Some medical experts are now saying what many of us desperately wanted to hear: It’s very difficult to lose weight in the long run for reasons that have nothing to do with willpower, but most importantly, it makes little to no sense.
“The dominant message that people get from society, medical organizations and the media is that weight and health are connected. But there really isn’t strong evidence that weight gain automatically leads to poor health,” says Jeffrey Hunger*, Ph.D., assistant professor of psychology at Miami University, Ohio.
* (Hunger in translation from English is hunger. Agree, a speaking surname!)
“If you’re overweight, you need to lose weight to protect your joints from arthritis and your heart from overwork. Familiar? Yes, but this, to put it mildly, is not entirely true. I will say thesis: weight is usually gained and reduced gradually, and your joints, muscles (and heart muscle too) are trained to «work» with just such a weight. Dropping pounds drastically means creating problems. This is the first. The second and perhaps the most important thing is that no one tells you what you risk when you lose weight, and what is your personal normal weight. You are stupidly driven into the framework of standards. Add to this companies with financial interests in distributing low-fat products, from diet food vendors to pharmaceutical companies producing various drugs to reduce appetite and burn calories, think the authors of books on weight loss. I would not be afraid to call it the «anti-fat» sect, because everything is based on the exclusive belief that weight should be calculated according to a certain formula (by the way, does it bother you that there are thousands of these formulas?), Without any intelligible explanation, Why is it so, why is it necessary.
Let me prove the absurdity of these norms with one phrase: do you really believe that in an ideal world all women weigh the same with the same height? Some sort of Stepford wives?
Here are eight important facts that the study confirmed.

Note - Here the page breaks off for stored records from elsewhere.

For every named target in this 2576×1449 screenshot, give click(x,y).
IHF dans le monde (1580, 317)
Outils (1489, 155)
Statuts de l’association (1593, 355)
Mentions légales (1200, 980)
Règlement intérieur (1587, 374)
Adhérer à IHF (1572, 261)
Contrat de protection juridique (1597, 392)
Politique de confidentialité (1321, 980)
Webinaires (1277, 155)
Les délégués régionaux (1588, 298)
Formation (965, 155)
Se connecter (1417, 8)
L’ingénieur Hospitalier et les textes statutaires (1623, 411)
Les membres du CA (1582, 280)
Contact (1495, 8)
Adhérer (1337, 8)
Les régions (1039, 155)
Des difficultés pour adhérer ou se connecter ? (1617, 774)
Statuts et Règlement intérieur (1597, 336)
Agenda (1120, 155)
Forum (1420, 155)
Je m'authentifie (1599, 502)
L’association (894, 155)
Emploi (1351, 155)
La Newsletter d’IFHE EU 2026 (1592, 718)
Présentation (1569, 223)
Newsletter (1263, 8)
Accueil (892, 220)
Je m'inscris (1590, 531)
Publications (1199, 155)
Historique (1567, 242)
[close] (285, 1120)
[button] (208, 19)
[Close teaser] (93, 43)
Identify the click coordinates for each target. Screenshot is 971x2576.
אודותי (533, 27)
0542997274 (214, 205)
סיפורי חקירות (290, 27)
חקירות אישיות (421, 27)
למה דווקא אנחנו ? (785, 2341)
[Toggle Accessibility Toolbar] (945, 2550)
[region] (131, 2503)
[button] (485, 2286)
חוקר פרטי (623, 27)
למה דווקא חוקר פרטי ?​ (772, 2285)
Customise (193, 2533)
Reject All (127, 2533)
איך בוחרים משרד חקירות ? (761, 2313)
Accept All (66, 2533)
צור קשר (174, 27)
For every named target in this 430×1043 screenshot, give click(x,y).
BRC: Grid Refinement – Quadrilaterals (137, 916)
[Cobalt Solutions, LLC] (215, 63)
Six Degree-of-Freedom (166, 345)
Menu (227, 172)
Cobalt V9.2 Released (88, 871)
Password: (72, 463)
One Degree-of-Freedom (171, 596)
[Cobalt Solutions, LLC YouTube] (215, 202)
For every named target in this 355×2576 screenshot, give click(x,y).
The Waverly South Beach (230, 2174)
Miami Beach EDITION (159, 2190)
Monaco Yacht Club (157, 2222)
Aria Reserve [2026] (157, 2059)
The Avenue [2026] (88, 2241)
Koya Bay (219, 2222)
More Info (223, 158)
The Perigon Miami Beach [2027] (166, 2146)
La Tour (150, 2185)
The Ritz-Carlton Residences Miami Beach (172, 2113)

1. Weight is not an indicator of health
Doctors worry that obese women are «cardiometabolically unhealthy» — a shortened term that covers blood pressure, cholesterol, triglyceride and blood glucose levels, as well as other indicators of the health of the heart and arteries.
But researchers at UCLA and the University of Minnesota evaluated nearly two dozen studies and concluded that «there is no clear link between weight loss and health outcomes.» In other words, the weight loss did not lead to significant reductions in blood pressure, diabetes risk, or cholesterol levels. Doctors studied data from more than 40,000 participants and found that almost half of the people classified as «overweight» (and more than a quarter labeled «obese») had perfectly healthy lipid and blood glucose levels, meaning that their heart and blood vessels were in perfect order. Meanwhile, 30% of «normal weight» participants had unhealthy levels of these markers.